BEGIN The input

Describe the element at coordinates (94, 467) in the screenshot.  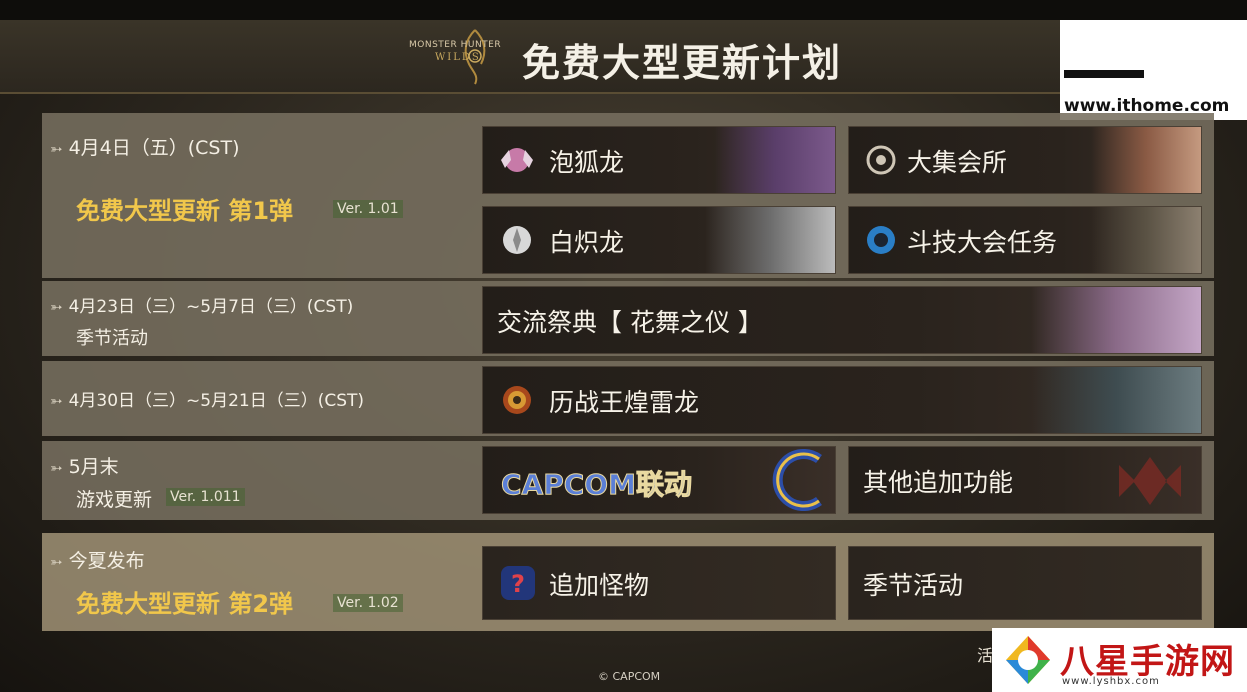
I see `section-4-date-text: 5月末` at that location.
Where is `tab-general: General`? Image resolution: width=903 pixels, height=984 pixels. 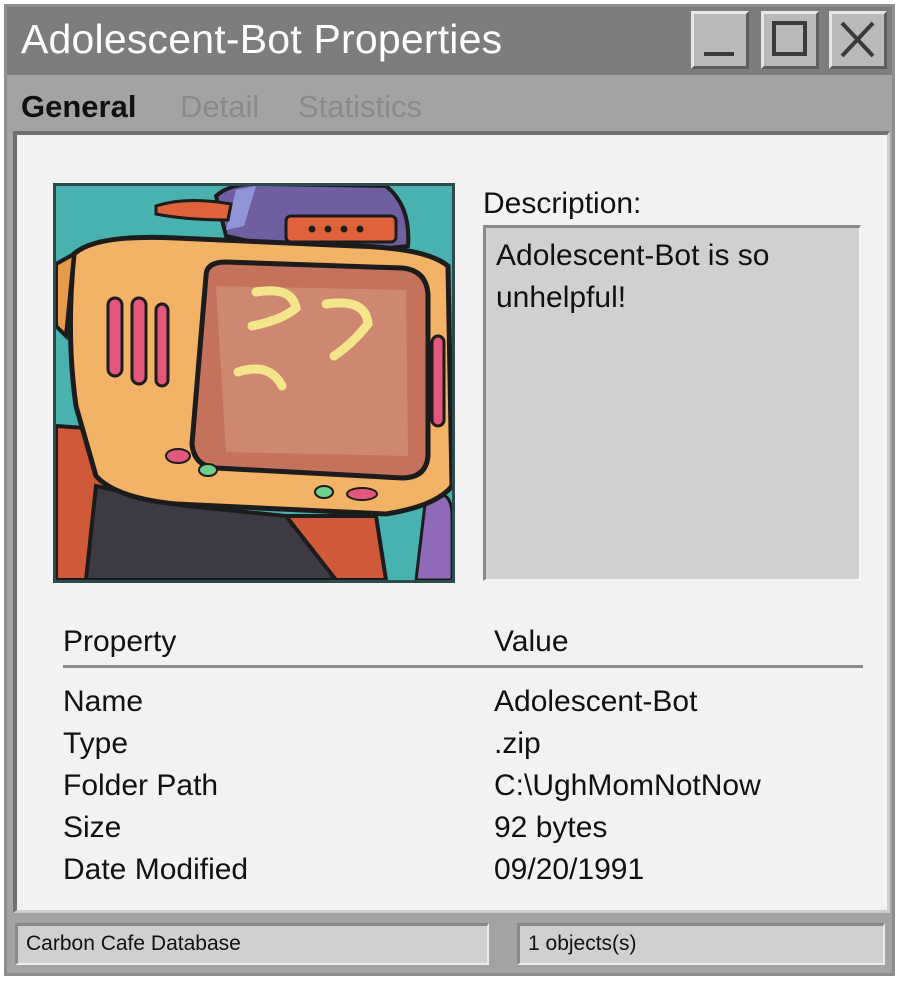
tab-general: General is located at coordinates (78, 107).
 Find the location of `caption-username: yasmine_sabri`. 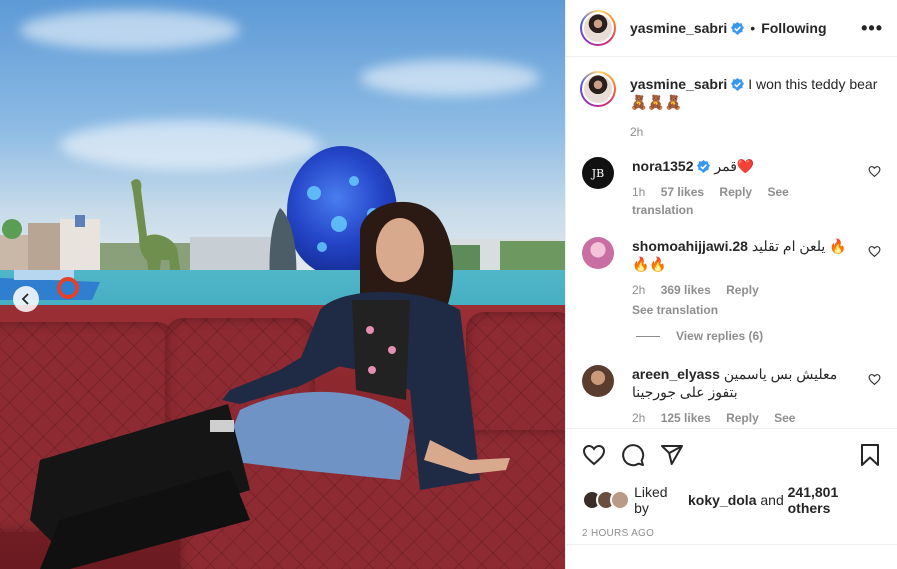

END The input

• [What the task requires] Reproduce the full listing above word for word, leaving out the pictures.

• [Response for this exercise]
Describe the element at coordinates (94, 467) in the screenshot.  
I see `section-4-date-text: 5月末` at that location.
Where is `tab-general: General`? Image resolution: width=903 pixels, height=984 pixels. 
tab-general: General is located at coordinates (78, 107).
 Find the location of `caption-username: yasmine_sabri`. 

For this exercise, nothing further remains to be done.